What happens within that separate walkway? What is conveyed in that separate piece? What will be created at the end? During travel especially, the experience of moving through new spaces and absorbing new experiences is transformative. Travel creates its own passageways.
Likely directed by both a mind obsessed with metaphor and an urban planner’s love of street patterns, I stumbled on Paris’ les passages couvert, those charming little glass-covered shopping streets, while walking through the Porte Saint-Denis and Grands Boulevards areas of Paris. Used to passing the closed arched doors of building courtyards, at first I didn’t notice that some of the doorways were labeled “Passage” and some were open. Until I did.
Oh metaphor! Oh when the city opens up to you! Or, perhaps a little basic travel prep would’ve prepared me to explore more coherently these lovely architectural moments (some excellent guides have been created by the city of Paris). However known, to me the unknown was a beautiful discovery. And that’s sometimes how passage works.
Les Passages couvert were built in Paris at the end of the 18th century to provide a safe haven for consumption.
It’s difficult to enjoy the act of purchase, to move beyond its shear utility, while soaking wet with your shoes covered in wastewater. Or worse.
By the mid-19th century, over the span of only about 50 years, Paris had a network of more than a hundred such streets. Voila! The modern shopper was born. However, with the advent of Haussman’s department stores, the passages fell out of favor and many were demolished by the late-19th century, with only twenty or so remaining today.
Walter Benjamin, early 20th century cultural critic and member of The Frankfurt School, names the passages of Paris as the most important architecture of the 19th century. In his uncompleted work, The Arcades Project, (comprised of text passages of excerpts and quotes) he uses the passages to discuss the significance of street life; the creation of the bourgeois man of leisure, the flâneur; as well as other manifestations of a burgeoning market economy.

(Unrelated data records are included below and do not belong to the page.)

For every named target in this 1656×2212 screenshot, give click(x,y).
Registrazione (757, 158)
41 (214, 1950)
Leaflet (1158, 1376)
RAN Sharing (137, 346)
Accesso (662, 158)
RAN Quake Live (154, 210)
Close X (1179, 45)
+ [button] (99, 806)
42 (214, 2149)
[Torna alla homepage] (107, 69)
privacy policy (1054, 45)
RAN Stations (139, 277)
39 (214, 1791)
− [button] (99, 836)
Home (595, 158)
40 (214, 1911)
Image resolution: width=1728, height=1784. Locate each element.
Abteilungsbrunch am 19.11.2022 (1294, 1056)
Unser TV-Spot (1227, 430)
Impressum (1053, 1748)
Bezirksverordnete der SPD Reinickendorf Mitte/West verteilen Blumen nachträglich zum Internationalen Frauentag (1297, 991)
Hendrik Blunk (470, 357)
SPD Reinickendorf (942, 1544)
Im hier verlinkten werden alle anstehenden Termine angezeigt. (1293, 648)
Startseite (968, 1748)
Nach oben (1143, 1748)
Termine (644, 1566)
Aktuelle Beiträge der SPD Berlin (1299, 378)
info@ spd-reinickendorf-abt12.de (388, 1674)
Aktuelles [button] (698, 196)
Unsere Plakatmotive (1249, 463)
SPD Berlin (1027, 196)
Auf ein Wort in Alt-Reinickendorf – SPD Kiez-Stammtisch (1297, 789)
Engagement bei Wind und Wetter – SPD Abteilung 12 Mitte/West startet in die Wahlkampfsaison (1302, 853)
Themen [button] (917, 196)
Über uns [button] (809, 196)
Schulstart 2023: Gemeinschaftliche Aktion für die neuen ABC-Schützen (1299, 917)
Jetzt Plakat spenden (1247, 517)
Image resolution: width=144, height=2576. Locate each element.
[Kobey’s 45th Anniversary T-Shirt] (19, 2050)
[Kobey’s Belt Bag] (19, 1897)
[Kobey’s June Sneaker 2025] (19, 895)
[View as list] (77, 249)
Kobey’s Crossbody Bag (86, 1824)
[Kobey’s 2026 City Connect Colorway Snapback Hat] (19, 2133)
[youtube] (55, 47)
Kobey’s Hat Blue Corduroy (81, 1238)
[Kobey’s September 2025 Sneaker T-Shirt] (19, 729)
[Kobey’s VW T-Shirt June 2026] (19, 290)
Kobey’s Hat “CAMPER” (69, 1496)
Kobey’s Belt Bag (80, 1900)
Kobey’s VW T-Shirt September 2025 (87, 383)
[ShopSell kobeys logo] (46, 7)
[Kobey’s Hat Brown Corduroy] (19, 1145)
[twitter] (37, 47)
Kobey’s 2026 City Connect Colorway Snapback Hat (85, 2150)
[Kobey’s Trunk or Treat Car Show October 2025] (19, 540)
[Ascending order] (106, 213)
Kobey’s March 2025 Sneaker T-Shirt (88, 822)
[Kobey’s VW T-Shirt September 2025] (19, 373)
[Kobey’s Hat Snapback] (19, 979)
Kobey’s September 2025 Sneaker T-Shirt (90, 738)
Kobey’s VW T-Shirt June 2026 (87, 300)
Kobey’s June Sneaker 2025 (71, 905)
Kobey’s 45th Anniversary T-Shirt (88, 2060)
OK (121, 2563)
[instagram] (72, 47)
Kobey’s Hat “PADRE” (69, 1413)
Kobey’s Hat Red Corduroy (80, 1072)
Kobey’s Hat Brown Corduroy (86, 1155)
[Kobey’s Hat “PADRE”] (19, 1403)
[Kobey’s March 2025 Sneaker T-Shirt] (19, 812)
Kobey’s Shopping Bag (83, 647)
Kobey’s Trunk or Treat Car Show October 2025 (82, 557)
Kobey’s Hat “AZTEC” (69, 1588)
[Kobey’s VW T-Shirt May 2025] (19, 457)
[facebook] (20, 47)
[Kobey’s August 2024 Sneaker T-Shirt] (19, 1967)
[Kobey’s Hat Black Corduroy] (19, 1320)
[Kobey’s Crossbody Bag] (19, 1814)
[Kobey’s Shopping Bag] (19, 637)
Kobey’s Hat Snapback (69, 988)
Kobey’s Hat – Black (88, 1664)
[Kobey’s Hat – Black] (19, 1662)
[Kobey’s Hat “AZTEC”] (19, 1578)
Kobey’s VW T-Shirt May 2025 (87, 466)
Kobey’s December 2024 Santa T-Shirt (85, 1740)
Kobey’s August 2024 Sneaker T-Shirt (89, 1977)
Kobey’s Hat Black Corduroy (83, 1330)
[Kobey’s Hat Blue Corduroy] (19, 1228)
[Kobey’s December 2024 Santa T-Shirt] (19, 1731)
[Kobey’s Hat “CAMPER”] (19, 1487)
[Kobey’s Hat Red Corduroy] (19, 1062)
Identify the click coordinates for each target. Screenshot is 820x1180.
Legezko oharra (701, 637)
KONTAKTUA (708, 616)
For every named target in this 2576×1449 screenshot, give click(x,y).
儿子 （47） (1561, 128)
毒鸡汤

However, he also employs the passages as a mechanism to elevate a common typology (the equivalent of a contemporary shopping mall) to the same level of significance as that of accepted cultural symbols as well as to dissect a form laden with nostalgia in order to liberate its true history and meaning. It is through this process that he venerates the banal and reveals the value of the everyday.
The dialectics present in Benjamin’s conception of the passage – both as a site of consumption and equally as the building block of an urban utopia (Fourier’s The Phalanx) – reflect the features of passage itself. Just as a passage is method of movement, it is also a means of escape, from the elements and city grime into a shopping street or from the reality of your daily life into a vacation. You can do both at once, both seek refuge and prepare to emerge. Be a historical little hidden street surrounded by seedy shops. So, keep the dirt off your feet and don’t be afraid to change a little.